Alvin “Little Pink” Anderson was born on July 13, 1954, in South Carolina. His father, blues legend Pink Anderson, raised him and taught him the same Piedmont blues style with the same techniques he possessed (old school, rural blues, Southern blues, etc.). “My father was a bigger influence on me than I realized for forty-something years,” Little Pink said.

How We Helped:

Music Maker Relief Foundation has helped Little Pink with heating bills and moving expenses, provided him with quality guitars, and produced two CDs for him. Music Maker has also played a major role in setting up tours, performances, and festivals in the US, Belgium, and France for Little Pink, including the Mississippi Valley Blues Festival. In 2004, Little Pink was featured in the book Music Makers: Portraits and Songs from the Roots of America.
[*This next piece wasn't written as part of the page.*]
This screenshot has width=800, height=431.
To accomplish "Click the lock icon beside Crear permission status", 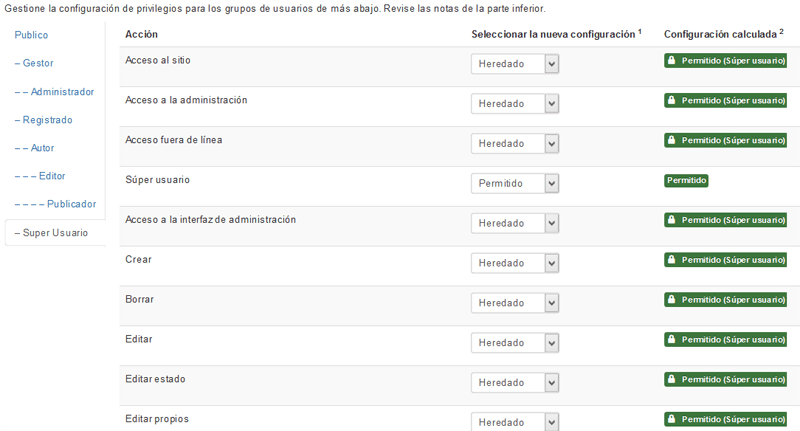I will pos(671,260).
Blues has always been a part of Little Pink’s life whether he wanted it to be or not. There were times when he felt the blues weren’t for him. He recalled the 1960’s saying, “I’m sitting here playing this stupid music.” Times have changed, however, and so have his attitudes toward blues music. “…Now 40 years later, I’m sitting here playing this stupid music and enjoying it.”


Little Pink’s life wasn’t a fairy tale by any means. In 1972, he was arrested for armed robbery and spent seven years in jail. Many of his friends also got caught up in drugs and alcohol. In 2005, Little Pink had a stroke. Afterwards, his life began a downward spiral. As things got worse, Little Pink’s health got worse as well. “The doctors told me I was diabetic…it explained a whole lot of what was going on with me.”


But he got on medication and made a full recovery just before meeting Tim Duffy from Music Maker. With Tim’s help, Little Pink started to write, record and perform again.


Performing is his life. He expresses that one basic element you need in music, is feeling. “I think feeling is the most important part of music…They can be the best musicians in the world, but if they have no feeling in the music, they don’t convey feeling. So, learn to feel…learn to feel yourself.”